◆ **WHAT THIS TASK INVOLVES**
Repeat exactly the lines from the first line of the records through the line containing "Bobby Ertanto (32, 1842)", and nothing more.

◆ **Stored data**
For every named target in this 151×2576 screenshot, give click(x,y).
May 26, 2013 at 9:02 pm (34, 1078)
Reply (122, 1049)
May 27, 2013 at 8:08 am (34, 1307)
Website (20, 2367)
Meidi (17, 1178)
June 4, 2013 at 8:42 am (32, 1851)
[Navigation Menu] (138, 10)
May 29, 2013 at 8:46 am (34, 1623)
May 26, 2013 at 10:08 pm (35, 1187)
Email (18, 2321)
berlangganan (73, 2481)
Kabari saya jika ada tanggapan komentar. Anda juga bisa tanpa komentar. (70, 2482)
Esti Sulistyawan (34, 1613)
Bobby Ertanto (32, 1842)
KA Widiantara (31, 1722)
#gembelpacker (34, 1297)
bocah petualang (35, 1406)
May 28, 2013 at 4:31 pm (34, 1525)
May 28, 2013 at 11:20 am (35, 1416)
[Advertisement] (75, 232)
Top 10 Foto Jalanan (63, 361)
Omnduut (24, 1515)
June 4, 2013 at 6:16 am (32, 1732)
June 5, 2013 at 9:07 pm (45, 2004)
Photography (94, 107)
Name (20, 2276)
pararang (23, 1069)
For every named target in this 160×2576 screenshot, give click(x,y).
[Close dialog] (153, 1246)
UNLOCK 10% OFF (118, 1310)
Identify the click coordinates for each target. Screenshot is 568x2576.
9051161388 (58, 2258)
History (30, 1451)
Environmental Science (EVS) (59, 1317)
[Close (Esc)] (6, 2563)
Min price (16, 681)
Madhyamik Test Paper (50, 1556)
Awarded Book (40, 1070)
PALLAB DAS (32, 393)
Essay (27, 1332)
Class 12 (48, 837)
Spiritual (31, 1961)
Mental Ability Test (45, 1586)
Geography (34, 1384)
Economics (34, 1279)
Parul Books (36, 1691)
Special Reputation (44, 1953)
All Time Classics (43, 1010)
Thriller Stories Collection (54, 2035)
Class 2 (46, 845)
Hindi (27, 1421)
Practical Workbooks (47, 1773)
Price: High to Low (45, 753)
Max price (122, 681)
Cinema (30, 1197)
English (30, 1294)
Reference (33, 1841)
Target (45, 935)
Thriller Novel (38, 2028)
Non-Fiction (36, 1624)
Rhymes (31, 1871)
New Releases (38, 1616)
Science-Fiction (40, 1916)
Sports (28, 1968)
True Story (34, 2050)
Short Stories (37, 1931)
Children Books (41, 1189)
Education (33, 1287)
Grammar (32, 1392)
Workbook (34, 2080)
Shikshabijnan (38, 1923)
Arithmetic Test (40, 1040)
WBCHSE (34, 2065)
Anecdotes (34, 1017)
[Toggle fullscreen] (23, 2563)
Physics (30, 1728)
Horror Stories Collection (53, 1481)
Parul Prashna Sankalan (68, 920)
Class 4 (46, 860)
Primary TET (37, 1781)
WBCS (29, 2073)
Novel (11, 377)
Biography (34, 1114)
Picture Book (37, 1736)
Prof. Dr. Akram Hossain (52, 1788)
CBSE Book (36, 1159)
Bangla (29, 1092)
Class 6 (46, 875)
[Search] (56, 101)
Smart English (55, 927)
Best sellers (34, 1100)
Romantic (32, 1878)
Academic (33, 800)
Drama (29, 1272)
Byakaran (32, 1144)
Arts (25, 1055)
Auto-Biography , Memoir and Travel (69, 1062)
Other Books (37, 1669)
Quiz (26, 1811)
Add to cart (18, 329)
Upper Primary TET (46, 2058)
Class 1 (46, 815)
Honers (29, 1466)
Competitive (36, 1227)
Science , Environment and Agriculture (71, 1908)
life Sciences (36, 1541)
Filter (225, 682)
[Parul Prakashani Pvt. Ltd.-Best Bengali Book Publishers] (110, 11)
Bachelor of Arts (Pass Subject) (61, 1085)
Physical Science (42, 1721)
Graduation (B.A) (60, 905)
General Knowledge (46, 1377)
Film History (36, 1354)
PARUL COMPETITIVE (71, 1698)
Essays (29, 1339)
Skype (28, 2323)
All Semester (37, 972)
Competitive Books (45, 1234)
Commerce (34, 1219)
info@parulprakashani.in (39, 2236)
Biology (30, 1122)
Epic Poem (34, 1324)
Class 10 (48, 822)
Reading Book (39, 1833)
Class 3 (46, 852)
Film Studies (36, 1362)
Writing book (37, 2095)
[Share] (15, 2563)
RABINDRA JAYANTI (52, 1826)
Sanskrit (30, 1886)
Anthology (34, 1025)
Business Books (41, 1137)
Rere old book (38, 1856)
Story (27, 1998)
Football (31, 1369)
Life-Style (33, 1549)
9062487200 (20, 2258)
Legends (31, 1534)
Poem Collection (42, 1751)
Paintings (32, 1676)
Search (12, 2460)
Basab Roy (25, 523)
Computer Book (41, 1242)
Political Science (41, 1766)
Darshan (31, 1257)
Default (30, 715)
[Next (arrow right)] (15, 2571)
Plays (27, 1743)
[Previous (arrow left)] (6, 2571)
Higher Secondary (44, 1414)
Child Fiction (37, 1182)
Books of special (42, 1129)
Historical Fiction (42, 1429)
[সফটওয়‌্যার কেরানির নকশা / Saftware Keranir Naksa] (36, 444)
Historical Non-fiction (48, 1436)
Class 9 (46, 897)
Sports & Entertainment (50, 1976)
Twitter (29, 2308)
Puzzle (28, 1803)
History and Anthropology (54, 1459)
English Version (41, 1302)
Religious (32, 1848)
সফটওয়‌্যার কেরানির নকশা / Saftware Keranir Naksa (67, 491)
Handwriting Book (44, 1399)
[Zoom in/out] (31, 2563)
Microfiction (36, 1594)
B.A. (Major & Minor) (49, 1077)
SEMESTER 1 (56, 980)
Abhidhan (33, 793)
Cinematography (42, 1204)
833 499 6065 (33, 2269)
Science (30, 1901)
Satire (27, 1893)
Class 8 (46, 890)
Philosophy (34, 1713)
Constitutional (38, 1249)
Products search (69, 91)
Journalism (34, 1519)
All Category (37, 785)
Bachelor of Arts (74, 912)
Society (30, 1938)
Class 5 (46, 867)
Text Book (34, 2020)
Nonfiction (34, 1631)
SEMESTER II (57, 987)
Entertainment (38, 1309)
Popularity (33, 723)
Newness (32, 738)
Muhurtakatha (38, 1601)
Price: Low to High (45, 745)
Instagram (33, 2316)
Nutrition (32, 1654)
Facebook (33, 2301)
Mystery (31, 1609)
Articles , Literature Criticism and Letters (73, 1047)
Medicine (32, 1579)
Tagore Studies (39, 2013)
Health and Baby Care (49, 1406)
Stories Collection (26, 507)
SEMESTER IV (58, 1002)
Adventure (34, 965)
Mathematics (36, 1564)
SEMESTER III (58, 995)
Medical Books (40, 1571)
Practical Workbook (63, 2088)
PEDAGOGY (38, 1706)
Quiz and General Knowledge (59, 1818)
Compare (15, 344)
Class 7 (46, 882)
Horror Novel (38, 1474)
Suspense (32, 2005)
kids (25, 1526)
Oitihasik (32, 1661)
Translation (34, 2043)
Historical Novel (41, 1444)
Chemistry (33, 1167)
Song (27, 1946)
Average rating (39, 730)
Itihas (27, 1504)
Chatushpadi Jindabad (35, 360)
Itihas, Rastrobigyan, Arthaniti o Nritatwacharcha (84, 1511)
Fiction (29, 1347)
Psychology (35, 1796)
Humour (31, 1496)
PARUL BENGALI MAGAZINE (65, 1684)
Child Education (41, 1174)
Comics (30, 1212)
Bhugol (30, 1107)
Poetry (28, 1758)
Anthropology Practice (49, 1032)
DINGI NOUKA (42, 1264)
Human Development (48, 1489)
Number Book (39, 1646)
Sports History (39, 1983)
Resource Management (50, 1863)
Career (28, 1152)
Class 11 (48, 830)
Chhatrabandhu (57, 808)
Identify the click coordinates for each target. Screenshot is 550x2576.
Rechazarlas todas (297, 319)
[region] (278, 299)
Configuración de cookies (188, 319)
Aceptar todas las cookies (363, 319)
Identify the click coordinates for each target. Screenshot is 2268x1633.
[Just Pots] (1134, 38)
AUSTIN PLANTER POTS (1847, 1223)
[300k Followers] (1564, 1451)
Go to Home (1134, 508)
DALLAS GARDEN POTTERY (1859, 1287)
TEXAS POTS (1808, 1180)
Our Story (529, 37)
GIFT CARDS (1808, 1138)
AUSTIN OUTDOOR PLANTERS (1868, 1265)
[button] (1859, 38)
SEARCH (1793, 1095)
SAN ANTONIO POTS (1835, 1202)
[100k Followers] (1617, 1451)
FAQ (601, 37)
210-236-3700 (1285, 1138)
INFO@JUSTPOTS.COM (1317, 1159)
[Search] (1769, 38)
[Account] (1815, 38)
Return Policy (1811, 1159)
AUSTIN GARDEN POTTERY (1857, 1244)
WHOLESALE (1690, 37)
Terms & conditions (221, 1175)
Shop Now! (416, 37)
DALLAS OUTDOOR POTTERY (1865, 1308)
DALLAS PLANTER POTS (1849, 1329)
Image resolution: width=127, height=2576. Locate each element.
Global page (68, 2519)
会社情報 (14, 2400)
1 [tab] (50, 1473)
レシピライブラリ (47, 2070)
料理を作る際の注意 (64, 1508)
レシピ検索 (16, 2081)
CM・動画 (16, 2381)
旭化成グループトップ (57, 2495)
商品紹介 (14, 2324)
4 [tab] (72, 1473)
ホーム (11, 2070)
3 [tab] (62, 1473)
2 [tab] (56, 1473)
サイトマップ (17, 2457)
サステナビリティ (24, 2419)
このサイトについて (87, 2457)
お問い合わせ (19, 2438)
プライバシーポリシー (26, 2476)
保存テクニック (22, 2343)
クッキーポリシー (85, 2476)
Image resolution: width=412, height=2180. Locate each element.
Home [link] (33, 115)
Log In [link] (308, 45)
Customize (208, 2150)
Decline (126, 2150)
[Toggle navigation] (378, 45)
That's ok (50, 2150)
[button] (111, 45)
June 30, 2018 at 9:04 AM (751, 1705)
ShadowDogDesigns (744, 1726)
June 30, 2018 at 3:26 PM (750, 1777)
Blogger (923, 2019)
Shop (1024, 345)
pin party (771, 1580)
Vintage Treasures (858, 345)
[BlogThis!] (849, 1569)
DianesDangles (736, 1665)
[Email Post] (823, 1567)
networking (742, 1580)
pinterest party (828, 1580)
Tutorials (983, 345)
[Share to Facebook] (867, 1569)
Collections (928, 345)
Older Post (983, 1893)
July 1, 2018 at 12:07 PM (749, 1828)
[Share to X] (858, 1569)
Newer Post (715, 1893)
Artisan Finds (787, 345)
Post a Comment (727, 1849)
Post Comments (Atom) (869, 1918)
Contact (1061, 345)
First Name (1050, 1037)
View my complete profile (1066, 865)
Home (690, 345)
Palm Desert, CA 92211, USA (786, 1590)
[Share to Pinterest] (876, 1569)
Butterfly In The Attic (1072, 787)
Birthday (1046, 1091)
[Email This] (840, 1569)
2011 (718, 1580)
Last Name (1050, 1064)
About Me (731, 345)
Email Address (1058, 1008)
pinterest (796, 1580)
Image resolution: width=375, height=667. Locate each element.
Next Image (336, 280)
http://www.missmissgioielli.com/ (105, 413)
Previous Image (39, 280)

◆ **ANSWER BOX**
For every named target in this 151×2576 screenshot, give click(x,y).
May 26, 2013 at 9:02 pm (34, 1078)
Reply (122, 1049)
May 27, 2013 at 8:08 am (34, 1307)
Website (20, 2367)
Meidi (17, 1178)
June 4, 2013 at 8:42 am (32, 1851)
[Navigation Menu] (138, 10)
May 29, 2013 at 8:46 am (34, 1623)
May 26, 2013 at 10:08 pm (35, 1187)
Email (18, 2321)
berlangganan (73, 2481)
Kabari saya jika ada tanggapan komentar. Anda juga bisa tanpa komentar. (70, 2482)
Esti Sulistyawan (34, 1613)
Bobby Ertanto (32, 1842)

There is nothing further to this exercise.